One of the best days of my trading career wasn’t perfect…
It was far from it. I left money on the table, and I did almost everything wrong.
That’s more than I’d ever made in a single month. More than my entire previous year of trading, all wrapped up into one afternoon in front of four computer screens.
And every mistake I made that day, every dollar I left on the table, every moment I second-guessed myself, is all baked into every trade I’ve made since.
Here’s the full story. No revisionist history.
Just the trade, exactly as it happened.
How It Started
It was June 30th, 2020.
Cytodyn Inc (OTC: CYDY) had been on my radar for months. The stock ran from 30 cents, then spent a couple of months consolidating while traders piled on and called it a fraud. And then it just started going…
Seven consecutive green days, pushing from 3 bucks all the way up to $10.
Check out that price action in the chart below:

I’d actually tried to short it earlier in the week and got absolutely chopped up.
The fills were terrible. The stock kept faking out. I took my first-ever five-figure loss, $10k, trying to fight a move that wasn’t ready to roll over yet.
So that Friday, I stepped back, reset, and made a plan.
Be patient. Wait for the right entry. Don’t force it.
The following Tuesday was the day.
The Short
When CYDY started showing signs of exhaustion near $10, I went short, about 15,000 shares from around the mid $9s.

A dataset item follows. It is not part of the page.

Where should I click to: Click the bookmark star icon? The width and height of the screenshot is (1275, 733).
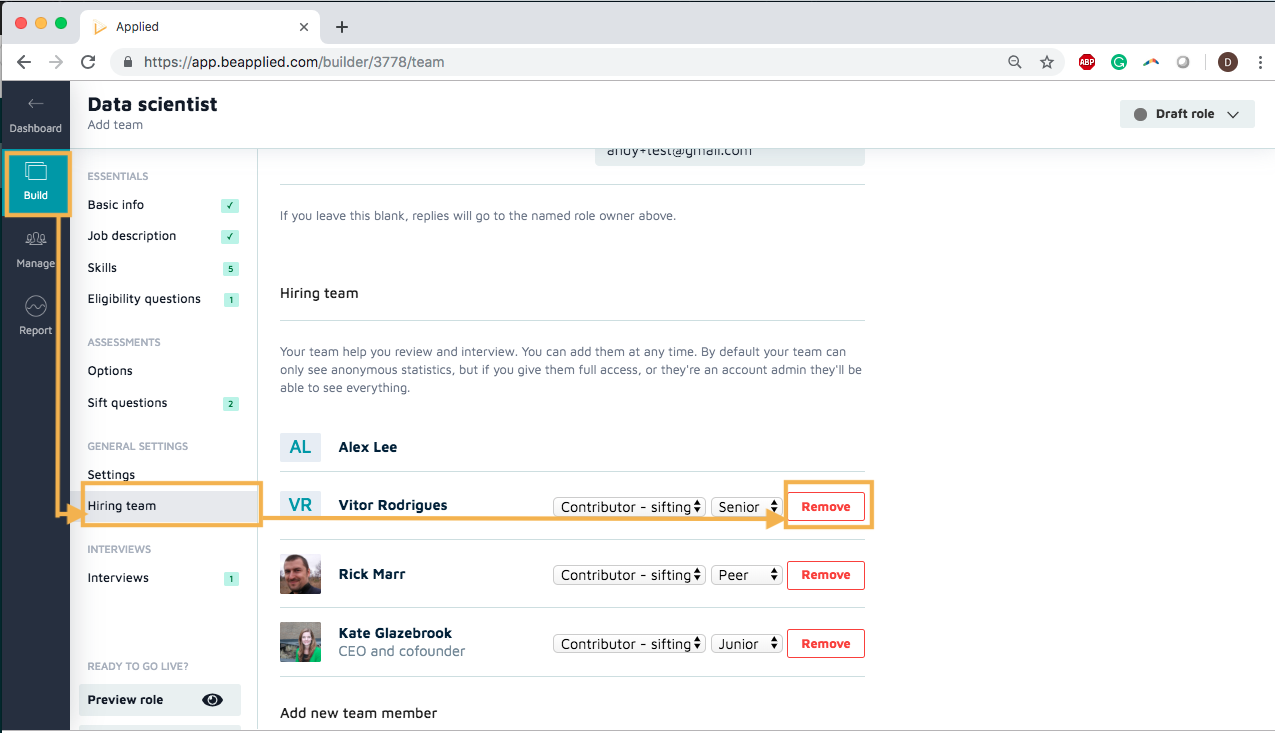point(1047,62)
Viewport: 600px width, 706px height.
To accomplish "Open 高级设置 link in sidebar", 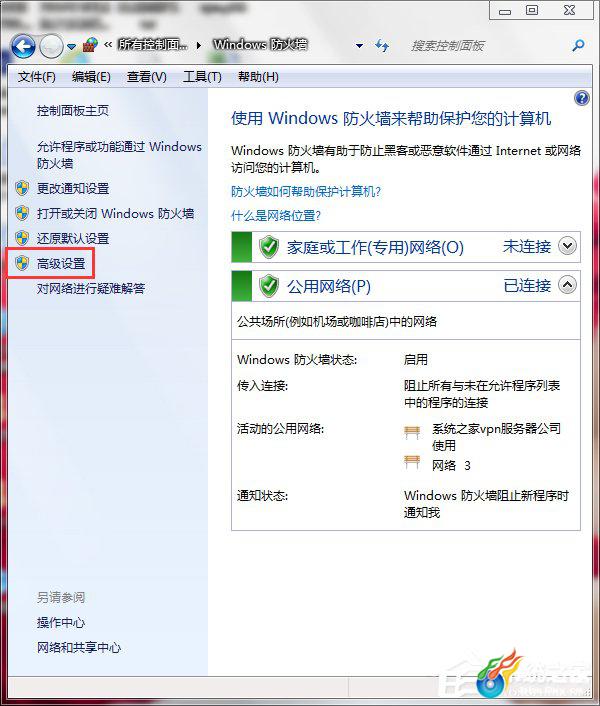I will pyautogui.click(x=61, y=263).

Then it held. Bounced back toward $10. I was down $3 or $4k and seriously considered cutting it.
I had PTSD from getting chopped up earlier in the week.
But I held. And then it started failing.
I watched it tick lower, then lower, and then it crashed, hard, from $10 all the way down toward 5 bucks.
This is where I made my first mistake of the day. I started covering into the crash instead of letting it ride. I got excited watching it fall and started taking profits too early.
By the time I covered everything, I’d made roughly $35,000 to $40,000 on the short.
It’s still a great trade by any measure. But I’d left at least a dollar a share on the table with 15,000 shares.
That’s money I didn’t capture because I lost sight of the bigger picture in the excitement of the moment.
The Dip Buy
Once I covered my short, I immediately flipped long.
I bought 20,000 shares near $5, looking for the bounce.
And it came. The stock ripped back toward $6, and I sold into the move. I made another $17,000 on the dip buy.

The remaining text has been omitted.